:: Work required ::
Could each entry below be printed again exactly as given?

Provided records START

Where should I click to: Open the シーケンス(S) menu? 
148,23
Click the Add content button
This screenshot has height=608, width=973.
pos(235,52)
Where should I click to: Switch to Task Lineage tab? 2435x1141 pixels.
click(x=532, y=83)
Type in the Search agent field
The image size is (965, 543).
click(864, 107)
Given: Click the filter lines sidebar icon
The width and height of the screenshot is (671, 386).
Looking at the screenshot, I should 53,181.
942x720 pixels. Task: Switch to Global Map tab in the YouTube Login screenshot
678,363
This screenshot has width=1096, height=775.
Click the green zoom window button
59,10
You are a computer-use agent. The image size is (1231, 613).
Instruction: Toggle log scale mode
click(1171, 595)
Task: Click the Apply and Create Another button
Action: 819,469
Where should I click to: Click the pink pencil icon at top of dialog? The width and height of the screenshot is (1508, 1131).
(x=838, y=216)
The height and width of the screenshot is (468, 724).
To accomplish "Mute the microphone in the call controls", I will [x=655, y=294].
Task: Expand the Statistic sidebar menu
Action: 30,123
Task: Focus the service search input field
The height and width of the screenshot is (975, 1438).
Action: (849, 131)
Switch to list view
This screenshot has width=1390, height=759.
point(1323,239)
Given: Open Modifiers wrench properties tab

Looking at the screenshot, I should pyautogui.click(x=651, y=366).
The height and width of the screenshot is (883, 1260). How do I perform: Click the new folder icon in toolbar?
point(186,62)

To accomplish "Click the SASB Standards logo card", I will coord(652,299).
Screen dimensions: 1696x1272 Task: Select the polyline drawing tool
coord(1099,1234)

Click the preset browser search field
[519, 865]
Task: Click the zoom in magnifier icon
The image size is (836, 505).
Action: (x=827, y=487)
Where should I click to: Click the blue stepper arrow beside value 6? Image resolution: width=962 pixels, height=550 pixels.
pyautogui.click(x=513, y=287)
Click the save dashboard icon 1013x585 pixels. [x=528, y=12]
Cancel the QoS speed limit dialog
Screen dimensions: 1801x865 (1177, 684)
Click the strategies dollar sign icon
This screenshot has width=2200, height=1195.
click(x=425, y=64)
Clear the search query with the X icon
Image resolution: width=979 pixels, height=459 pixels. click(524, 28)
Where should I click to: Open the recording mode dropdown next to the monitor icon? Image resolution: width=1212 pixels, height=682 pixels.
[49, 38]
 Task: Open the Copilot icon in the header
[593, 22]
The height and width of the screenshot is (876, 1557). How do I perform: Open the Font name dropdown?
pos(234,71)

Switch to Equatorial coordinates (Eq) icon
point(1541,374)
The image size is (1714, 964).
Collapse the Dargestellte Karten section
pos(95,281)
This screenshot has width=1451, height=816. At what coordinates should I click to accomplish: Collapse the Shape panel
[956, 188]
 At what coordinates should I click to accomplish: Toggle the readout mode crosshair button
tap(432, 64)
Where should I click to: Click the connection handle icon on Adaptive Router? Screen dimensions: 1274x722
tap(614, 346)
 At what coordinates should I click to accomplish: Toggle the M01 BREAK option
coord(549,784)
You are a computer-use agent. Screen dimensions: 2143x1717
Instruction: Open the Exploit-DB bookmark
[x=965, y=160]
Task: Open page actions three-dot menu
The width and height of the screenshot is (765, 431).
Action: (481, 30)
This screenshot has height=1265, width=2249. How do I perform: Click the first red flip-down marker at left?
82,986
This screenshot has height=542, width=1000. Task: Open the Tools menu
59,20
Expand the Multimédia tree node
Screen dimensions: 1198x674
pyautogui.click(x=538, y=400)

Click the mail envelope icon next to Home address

Provided records END

:: Reply to the exercise ::
Where should I click to: Open the シーケンス(S) menu? 
148,23
Click the Add content button
This screenshot has height=608, width=973.
pos(235,52)
Where should I click to: Switch to Task Lineage tab? 2435x1141 pixels.
click(x=532, y=83)
Type in the Search agent field
The image size is (965, 543).
click(864, 107)
Given: Click the filter lines sidebar icon
The width and height of the screenshot is (671, 386).
Looking at the screenshot, I should 53,181.
942x720 pixels. Task: Switch to Global Map tab in the YouTube Login screenshot
678,363
This screenshot has width=1096, height=775.
Click the green zoom window button
59,10
You are a computer-use agent. The image size is (1231, 613).
Instruction: Toggle log scale mode
click(1171, 595)
Task: Click the Apply and Create Another button
Action: 819,469
Where should I click to: Click the pink pencil icon at top of dialog? The width and height of the screenshot is (1508, 1131).
(x=838, y=216)
The height and width of the screenshot is (468, 724).
To accomplish "Mute the microphone in the call controls", I will [x=655, y=294].
Task: Expand the Statistic sidebar menu
Action: 30,123
Task: Focus the service search input field
The height and width of the screenshot is (975, 1438).
Action: (849, 131)
Switch to list view
This screenshot has width=1390, height=759.
point(1323,239)
Given: Open Modifiers wrench properties tab

Looking at the screenshot, I should pyautogui.click(x=651, y=366).
The height and width of the screenshot is (883, 1260). How do I perform: Click the new folder icon in toolbar?
point(186,62)

To accomplish "Click the SASB Standards logo card", I will coord(652,299).
Screen dimensions: 1696x1272 Task: Select the polyline drawing tool
coord(1099,1234)

Click the preset browser search field
[519, 865]
Task: Click the zoom in magnifier icon
The image size is (836, 505).
Action: (x=827, y=487)
Where should I click to: Click the blue stepper arrow beside value 6? Image resolution: width=962 pixels, height=550 pixels.
pyautogui.click(x=513, y=287)
Click the save dashboard icon 1013x585 pixels. [x=528, y=12]
Cancel the QoS speed limit dialog
Screen dimensions: 1801x865 (1177, 684)
Click the strategies dollar sign icon
This screenshot has width=2200, height=1195.
click(x=425, y=64)
Clear the search query with the X icon
Image resolution: width=979 pixels, height=459 pixels. click(524, 28)
Where should I click to: Open the recording mode dropdown next to the monitor icon? Image resolution: width=1212 pixels, height=682 pixels.
[49, 38]
 Task: Open the Copilot icon in the header
[593, 22]
The height and width of the screenshot is (876, 1557). How do I perform: Open the Font name dropdown?
pos(234,71)

Switch to Equatorial coordinates (Eq) icon
point(1541,374)
The image size is (1714, 964).
Collapse the Dargestellte Karten section
pos(95,281)
This screenshot has width=1451, height=816. At what coordinates should I click to accomplish: Collapse the Shape panel
[956, 188]
 At what coordinates should I click to accomplish: Toggle the readout mode crosshair button
tap(432, 64)
Where should I click to: Click the connection handle icon on Adaptive Router? Screen dimensions: 1274x722
tap(614, 346)
 At what coordinates should I click to accomplish: Toggle the M01 BREAK option
coord(549,784)
You are a computer-use agent. Screen dimensions: 2143x1717
Instruction: Open the Exploit-DB bookmark
[x=965, y=160]
Task: Open page actions three-dot menu
The width and height of the screenshot is (765, 431).
Action: (481, 30)
This screenshot has height=1265, width=2249. How do I perform: Click the first red flip-down marker at left?
82,986
This screenshot has height=542, width=1000. Task: Open the Tools menu
59,20
Expand the Multimédia tree node
Screen dimensions: 1198x674
pyautogui.click(x=538, y=400)

Click the mail envelope icon next to Home address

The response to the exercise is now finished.